You are asleep the instant your side strikes the mattress, Will seemingly taken likewise into his own slumber. When the first finger of daylight prods you awake he is still under its influence, his face—crested by the sun—as close to peaceful as you’ve seen it.
Feeling your stare, an eye opens, laxly focused.
“It’s around seven,” you say, having read the digital clock on the nightstand with a wince. “You can probably get another hour.”
“So can you,” says Will. “As many as you want. You don’t have anywhere to be or to do. You should enjoy it.”
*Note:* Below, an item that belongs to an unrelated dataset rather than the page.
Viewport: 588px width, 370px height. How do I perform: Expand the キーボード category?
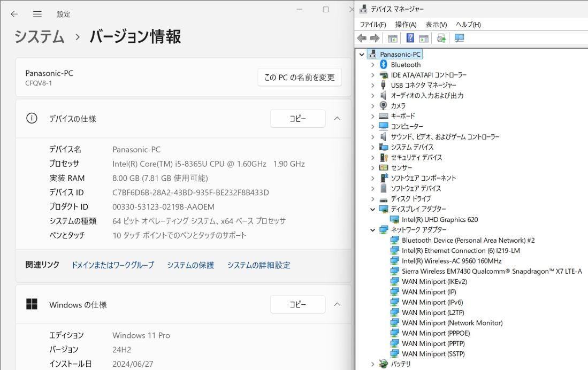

He shifts forward to kiss you softly on the mouth. His breath, foul from sleep, does not repulse you, only fills you with affection for his humanity.
Still, when you kiss Will back you hold onto a mouthful of air, watching the dark fibres of his curls flutter in the eventual exhale.
“Don’t know if I can sleep again,” you say. “I’ve been thinking about the way Hannibal killed Tara-Lynne. How you would have liked to see it.”
“I would have,” Will affirms. “I wish I’d been standing there with you. Able to feel the vibrations of the killing blow. The heat of the open wound. See how Hannibal moved. What he felt as he did it.”
“He was... triumphant,” you say. “Finally he’d found a way through to me. To help me kill with him as the knife. He made the whole thing look like one of those art pieces where living people are a moving part of it.”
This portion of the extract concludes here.